## Dataset records
* START *
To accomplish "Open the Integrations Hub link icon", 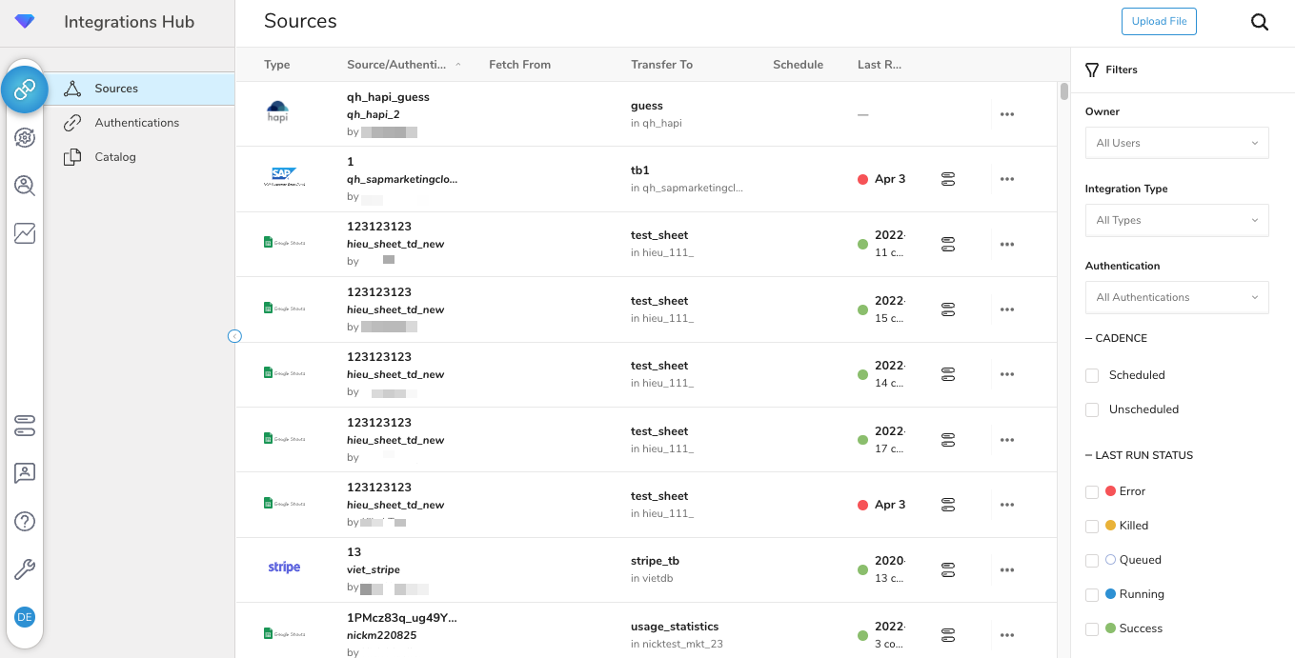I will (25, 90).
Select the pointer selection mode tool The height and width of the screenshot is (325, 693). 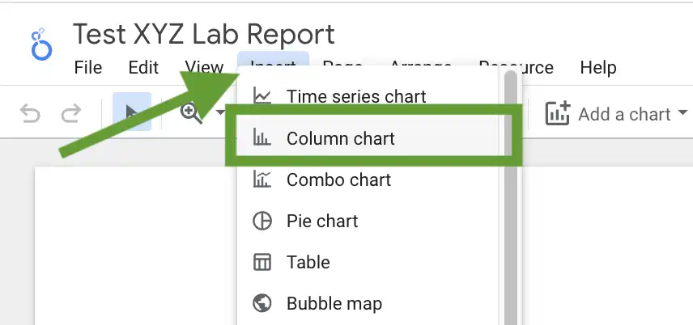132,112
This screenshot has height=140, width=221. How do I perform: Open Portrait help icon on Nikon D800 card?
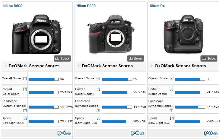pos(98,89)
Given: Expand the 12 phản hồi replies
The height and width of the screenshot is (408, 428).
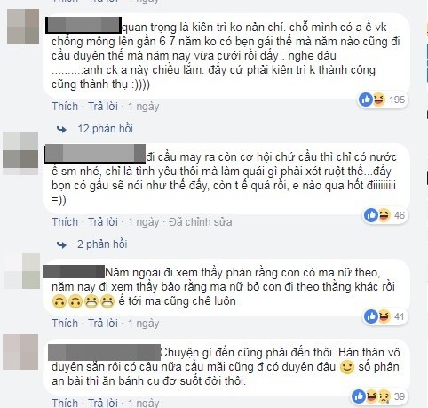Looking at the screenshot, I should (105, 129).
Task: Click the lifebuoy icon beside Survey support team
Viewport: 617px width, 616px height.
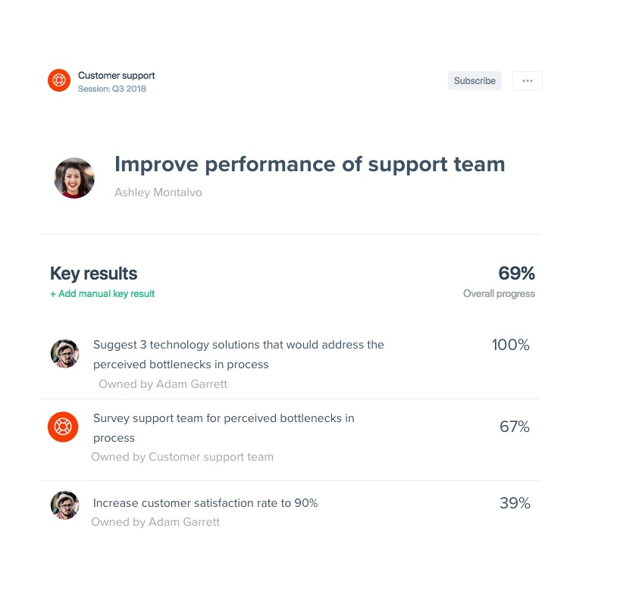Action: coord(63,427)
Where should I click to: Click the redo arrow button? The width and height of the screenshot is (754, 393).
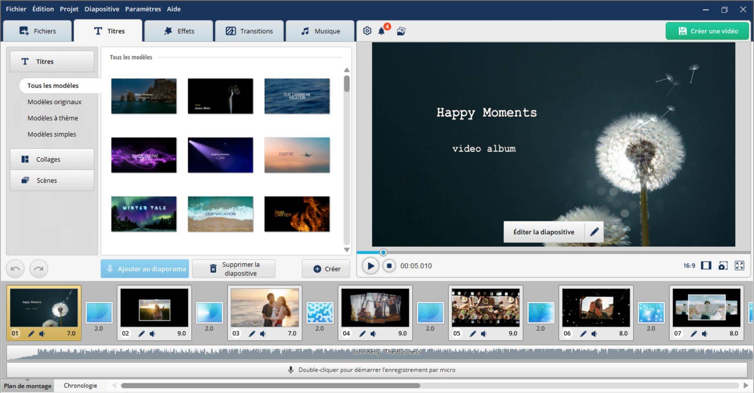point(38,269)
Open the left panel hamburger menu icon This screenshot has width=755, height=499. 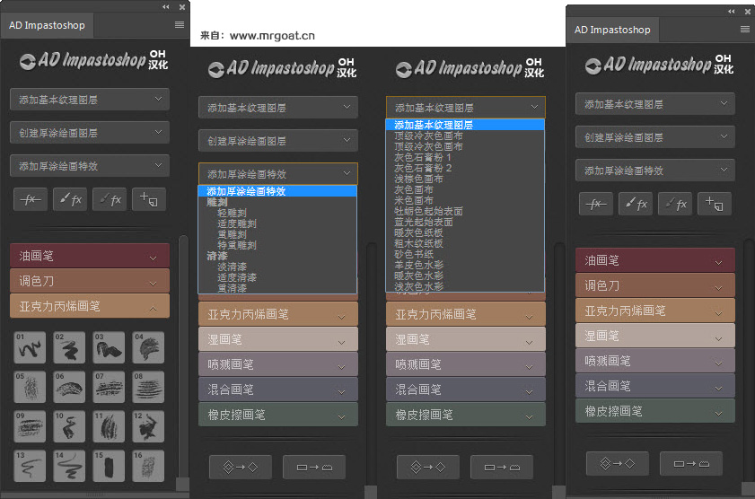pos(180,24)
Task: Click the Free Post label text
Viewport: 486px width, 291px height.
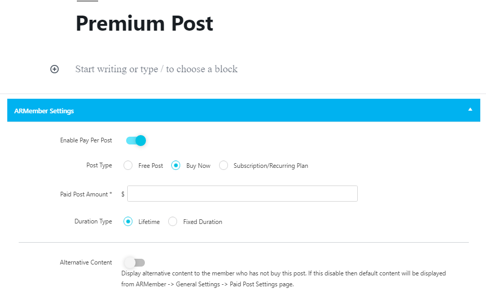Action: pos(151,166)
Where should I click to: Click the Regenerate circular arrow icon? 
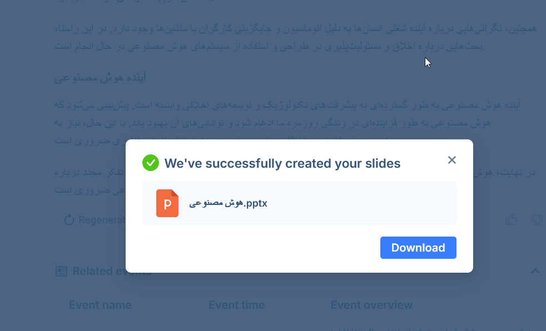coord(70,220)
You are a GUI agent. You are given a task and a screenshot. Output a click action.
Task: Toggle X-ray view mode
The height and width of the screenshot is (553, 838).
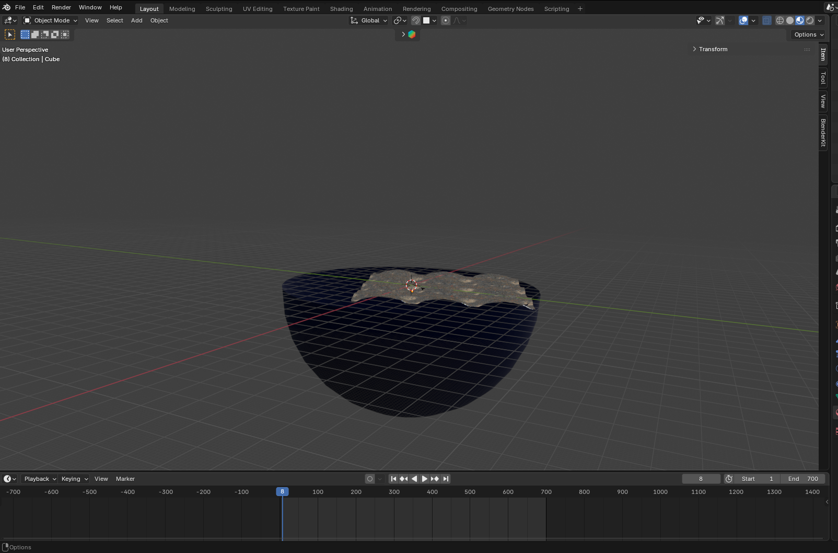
* END *
## Given exercise
Please write out the rows again, starting at the line that contains "Task: Click the Free Post label text" and ending at the end of the rows (both included), with the requests kept and every coordinate in the answers multiplied by 1.85 and rounded to whole numbers, halves up. Leave the pictures out.

## Result below
Task: Click the Free Post label text
Viewport: 486px width, 291px height.
Action: pos(279,307)
Where should I click to: Click the Regenerate circular arrow icon? 
coord(130,407)
You are a GUI agent. You are given a task and a screenshot. Output a click action.
Task: Toggle X-ray view mode
The height and width of the screenshot is (553, 838).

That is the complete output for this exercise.